**WHAT YOU WILL DO:** After locating the line containing "The width and height of the screenshot is (868, 597).", transcribe that line and all following lines exactly, stopping only at the end of the records.
(THE INPUT begins)
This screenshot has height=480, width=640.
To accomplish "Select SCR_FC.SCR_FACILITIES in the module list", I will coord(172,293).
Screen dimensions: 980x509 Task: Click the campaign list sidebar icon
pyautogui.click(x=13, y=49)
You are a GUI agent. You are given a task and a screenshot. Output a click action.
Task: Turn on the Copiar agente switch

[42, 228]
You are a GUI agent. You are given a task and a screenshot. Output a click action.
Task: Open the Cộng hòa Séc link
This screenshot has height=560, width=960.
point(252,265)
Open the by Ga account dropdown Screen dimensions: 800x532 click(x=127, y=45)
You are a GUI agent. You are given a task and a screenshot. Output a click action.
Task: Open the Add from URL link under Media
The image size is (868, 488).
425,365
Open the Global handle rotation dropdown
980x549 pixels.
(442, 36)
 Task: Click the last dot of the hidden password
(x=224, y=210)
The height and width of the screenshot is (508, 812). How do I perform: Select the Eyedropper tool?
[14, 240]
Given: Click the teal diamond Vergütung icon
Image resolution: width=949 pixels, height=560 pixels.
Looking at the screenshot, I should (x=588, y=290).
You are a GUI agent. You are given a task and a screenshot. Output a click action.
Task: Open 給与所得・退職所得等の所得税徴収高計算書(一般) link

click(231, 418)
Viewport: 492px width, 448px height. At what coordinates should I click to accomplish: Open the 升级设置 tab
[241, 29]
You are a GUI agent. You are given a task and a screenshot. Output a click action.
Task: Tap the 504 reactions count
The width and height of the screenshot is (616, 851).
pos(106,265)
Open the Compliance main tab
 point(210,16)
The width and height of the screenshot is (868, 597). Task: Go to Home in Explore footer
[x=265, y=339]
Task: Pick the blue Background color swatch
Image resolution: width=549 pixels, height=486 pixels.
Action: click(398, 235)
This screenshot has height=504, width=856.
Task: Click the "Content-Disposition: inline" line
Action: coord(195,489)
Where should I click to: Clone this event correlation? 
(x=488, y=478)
(THE INPUT ends)
**SOLUTION TO THE EXERCISE:**
The width and height of the screenshot is (868, 597). Task: Go to Home in Explore footer
[x=265, y=339]
Task: Pick the blue Background color swatch
Image resolution: width=549 pixels, height=486 pixels.
Action: click(398, 235)
This screenshot has height=504, width=856.
Task: Click the "Content-Disposition: inline" line
Action: coord(195,489)
Where should I click to: Clone this event correlation? 
(x=488, y=478)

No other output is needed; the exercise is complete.